* _EXERCISE OBJECTIVE_:
Report all lines from the entries below in which "will" appears.

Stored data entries
╔══
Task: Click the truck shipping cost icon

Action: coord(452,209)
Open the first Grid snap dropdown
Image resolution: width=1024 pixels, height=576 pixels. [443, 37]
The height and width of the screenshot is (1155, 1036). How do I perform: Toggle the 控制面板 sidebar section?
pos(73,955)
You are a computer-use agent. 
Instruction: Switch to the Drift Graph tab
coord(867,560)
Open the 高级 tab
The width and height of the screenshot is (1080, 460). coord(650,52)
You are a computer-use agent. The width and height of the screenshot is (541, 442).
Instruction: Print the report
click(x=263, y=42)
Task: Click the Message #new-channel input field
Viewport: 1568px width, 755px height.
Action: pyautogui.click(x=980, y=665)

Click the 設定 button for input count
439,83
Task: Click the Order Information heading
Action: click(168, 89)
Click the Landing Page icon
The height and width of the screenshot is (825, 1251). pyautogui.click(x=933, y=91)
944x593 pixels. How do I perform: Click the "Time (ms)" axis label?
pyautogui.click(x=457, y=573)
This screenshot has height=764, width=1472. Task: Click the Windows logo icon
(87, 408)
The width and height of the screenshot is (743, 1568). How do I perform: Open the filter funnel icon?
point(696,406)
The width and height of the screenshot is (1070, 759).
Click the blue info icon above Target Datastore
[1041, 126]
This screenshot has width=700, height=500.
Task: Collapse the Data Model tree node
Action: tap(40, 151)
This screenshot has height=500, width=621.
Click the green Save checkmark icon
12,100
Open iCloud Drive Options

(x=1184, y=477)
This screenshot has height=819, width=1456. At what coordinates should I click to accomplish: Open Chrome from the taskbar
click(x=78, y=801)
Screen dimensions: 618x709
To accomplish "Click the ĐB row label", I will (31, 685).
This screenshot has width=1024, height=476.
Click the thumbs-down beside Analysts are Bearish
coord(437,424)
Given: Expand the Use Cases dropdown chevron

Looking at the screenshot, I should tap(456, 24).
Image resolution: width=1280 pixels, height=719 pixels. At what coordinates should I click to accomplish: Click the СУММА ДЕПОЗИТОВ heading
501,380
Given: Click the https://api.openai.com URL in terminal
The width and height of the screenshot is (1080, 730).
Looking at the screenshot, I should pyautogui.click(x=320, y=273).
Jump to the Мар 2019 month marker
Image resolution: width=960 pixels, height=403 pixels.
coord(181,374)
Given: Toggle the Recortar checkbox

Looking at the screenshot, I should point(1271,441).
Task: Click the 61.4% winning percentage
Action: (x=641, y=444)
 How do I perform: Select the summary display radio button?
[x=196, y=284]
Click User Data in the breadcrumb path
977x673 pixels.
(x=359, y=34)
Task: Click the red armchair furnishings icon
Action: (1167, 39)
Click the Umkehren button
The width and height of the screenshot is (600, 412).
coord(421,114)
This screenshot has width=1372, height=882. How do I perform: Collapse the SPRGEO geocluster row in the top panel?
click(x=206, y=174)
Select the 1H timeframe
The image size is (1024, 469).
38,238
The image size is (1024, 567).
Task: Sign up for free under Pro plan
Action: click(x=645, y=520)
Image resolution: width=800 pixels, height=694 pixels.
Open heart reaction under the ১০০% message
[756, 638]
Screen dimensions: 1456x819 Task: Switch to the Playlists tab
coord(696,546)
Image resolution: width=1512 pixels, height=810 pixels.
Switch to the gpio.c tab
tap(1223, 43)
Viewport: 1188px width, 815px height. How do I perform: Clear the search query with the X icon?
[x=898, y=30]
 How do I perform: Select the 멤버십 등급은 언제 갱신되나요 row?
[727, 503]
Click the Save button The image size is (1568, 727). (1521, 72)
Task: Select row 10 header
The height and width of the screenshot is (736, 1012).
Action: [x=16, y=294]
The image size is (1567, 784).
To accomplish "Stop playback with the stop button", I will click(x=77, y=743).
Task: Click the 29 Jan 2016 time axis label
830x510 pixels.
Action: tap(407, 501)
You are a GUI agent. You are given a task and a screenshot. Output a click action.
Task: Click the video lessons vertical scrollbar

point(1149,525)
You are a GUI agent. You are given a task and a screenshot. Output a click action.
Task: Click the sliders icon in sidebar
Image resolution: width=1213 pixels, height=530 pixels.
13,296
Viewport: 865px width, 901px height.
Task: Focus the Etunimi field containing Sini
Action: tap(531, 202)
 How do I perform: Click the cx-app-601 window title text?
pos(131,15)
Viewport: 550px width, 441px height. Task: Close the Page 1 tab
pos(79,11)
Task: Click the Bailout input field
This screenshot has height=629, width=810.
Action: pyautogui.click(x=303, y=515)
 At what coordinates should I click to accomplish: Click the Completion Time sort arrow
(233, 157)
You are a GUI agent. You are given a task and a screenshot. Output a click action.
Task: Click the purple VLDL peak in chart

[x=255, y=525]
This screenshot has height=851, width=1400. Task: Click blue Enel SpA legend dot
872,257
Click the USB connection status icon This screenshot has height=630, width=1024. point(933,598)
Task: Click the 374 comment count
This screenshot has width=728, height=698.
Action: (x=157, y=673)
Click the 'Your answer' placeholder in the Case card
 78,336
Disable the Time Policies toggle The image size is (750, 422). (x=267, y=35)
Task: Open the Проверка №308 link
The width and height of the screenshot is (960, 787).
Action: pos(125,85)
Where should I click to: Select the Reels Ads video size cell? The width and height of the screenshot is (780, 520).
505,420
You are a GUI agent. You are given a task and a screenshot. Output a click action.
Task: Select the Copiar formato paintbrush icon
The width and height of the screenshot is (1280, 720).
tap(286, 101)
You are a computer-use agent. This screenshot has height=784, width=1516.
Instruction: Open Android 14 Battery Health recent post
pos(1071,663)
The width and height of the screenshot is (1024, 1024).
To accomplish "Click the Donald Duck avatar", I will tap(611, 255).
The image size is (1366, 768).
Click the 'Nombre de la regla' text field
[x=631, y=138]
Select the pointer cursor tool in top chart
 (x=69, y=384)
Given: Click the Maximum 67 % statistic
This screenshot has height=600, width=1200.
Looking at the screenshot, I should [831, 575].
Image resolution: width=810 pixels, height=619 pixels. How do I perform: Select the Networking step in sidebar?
╚══
* _WRITTEN RESPONSE_:
To accomplish "Click the ĐB row label", I will (31, 685).
To accomplish "Stop playback with the stop button", I will click(x=77, y=743).
To accomplish "Click the Donald Duck avatar", I will tap(611, 255).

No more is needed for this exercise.